* Task objective *
Rewrite the rows from the one containing "Click the Default styles paintbrush icon" through the one containing "point(19,158)", swapping "paintbrush" for "brush" and keeping everything else the same. Give only those rows, without the pictures.

* Exercise data *
——————

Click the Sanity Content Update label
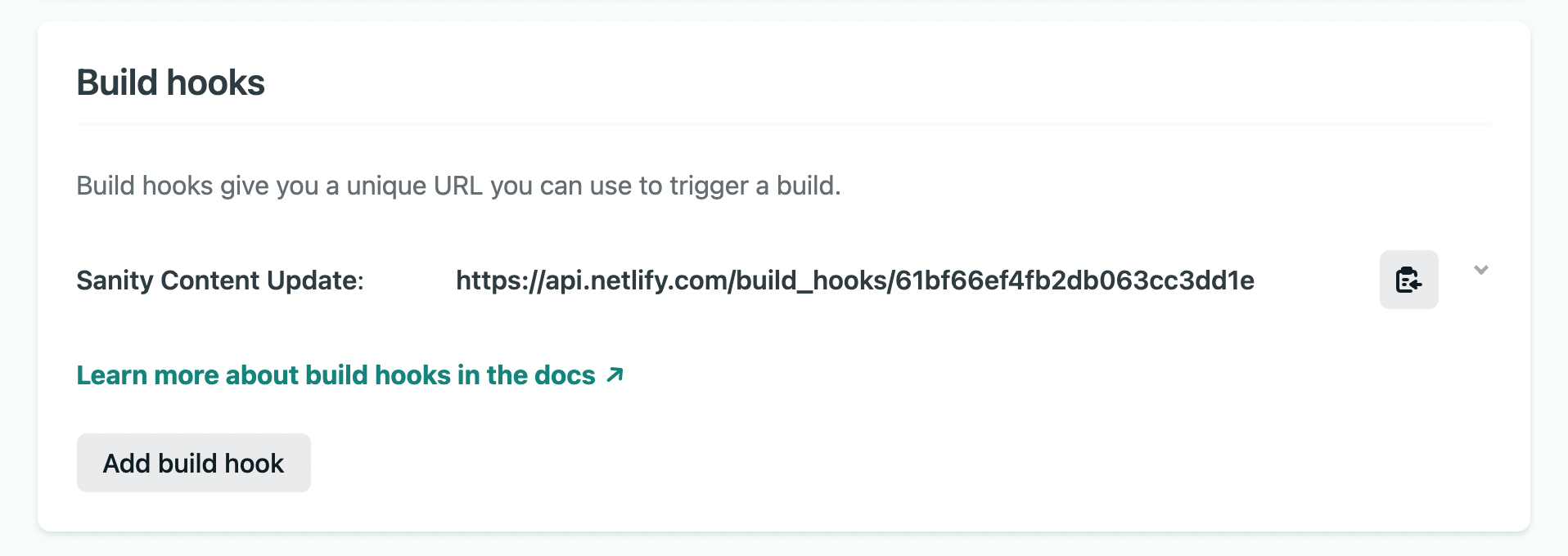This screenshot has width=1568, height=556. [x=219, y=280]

——————

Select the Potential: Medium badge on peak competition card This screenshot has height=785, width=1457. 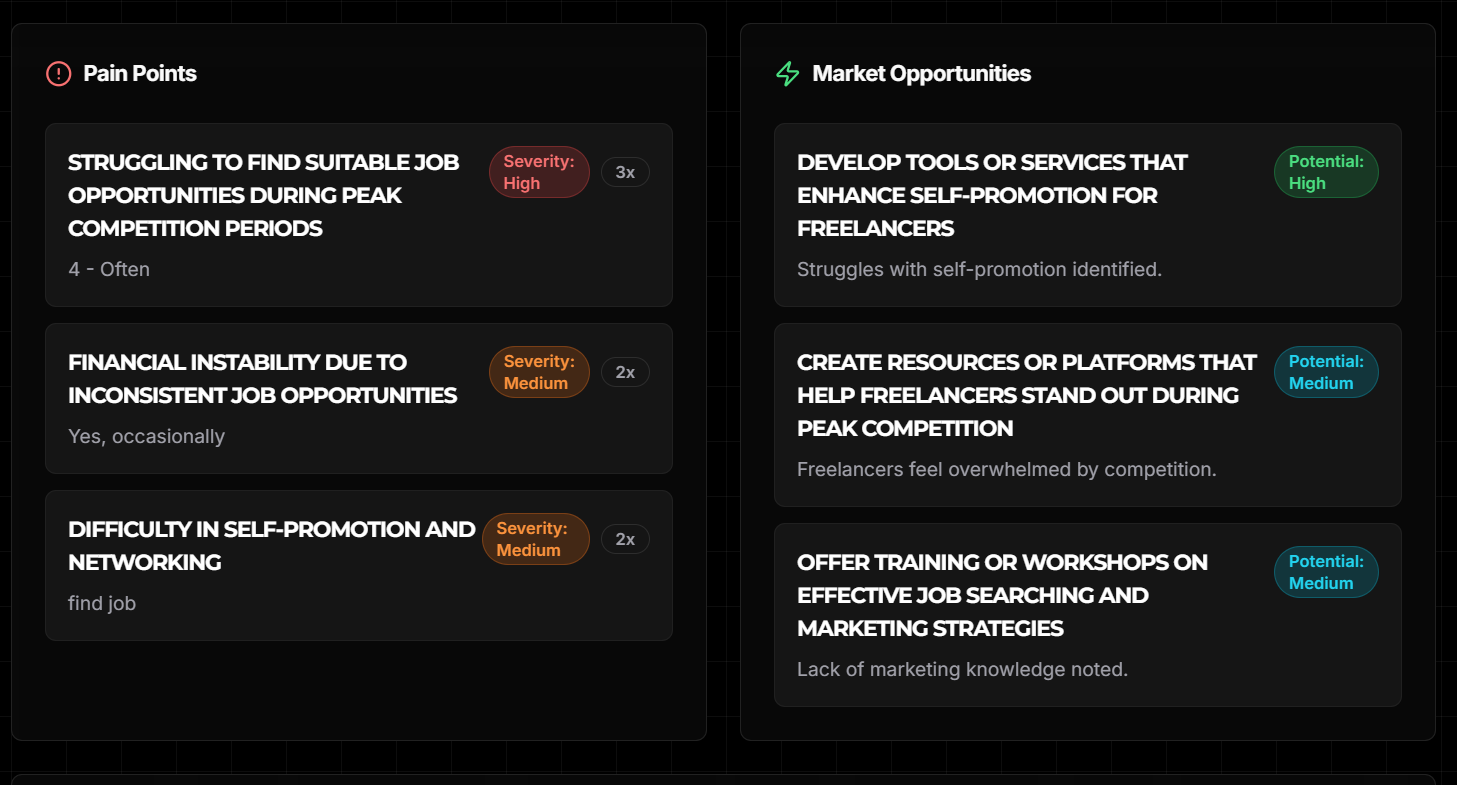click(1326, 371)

——————

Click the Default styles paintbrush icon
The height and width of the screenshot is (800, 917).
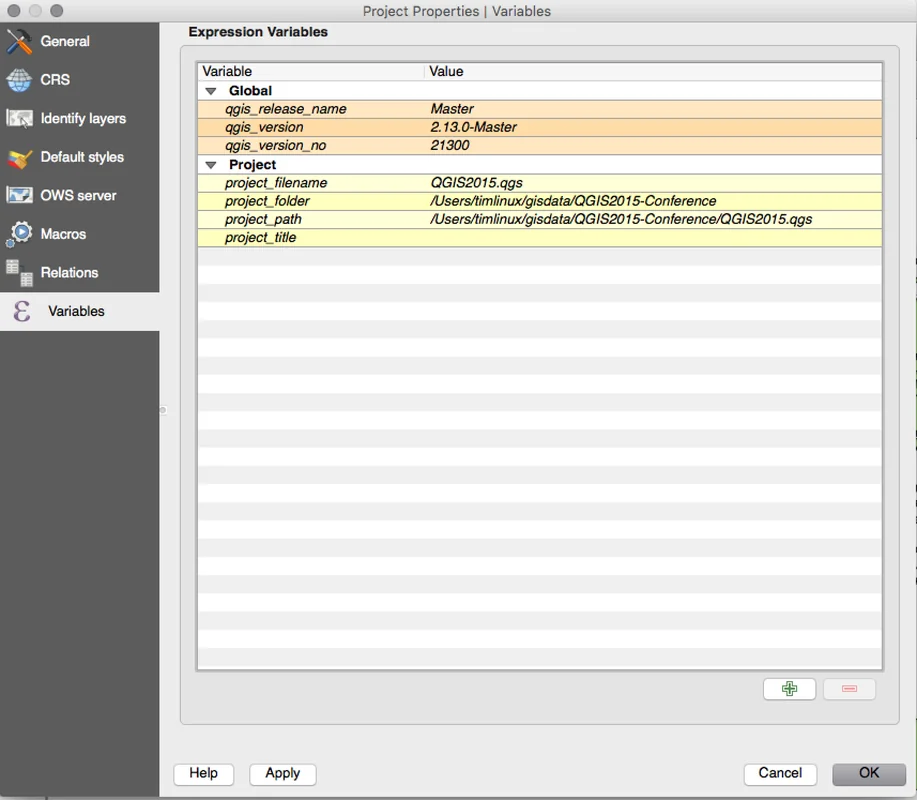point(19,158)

——————

* Correct answer *
Click the Default styles brush icon
The height and width of the screenshot is (800, 917).
point(19,158)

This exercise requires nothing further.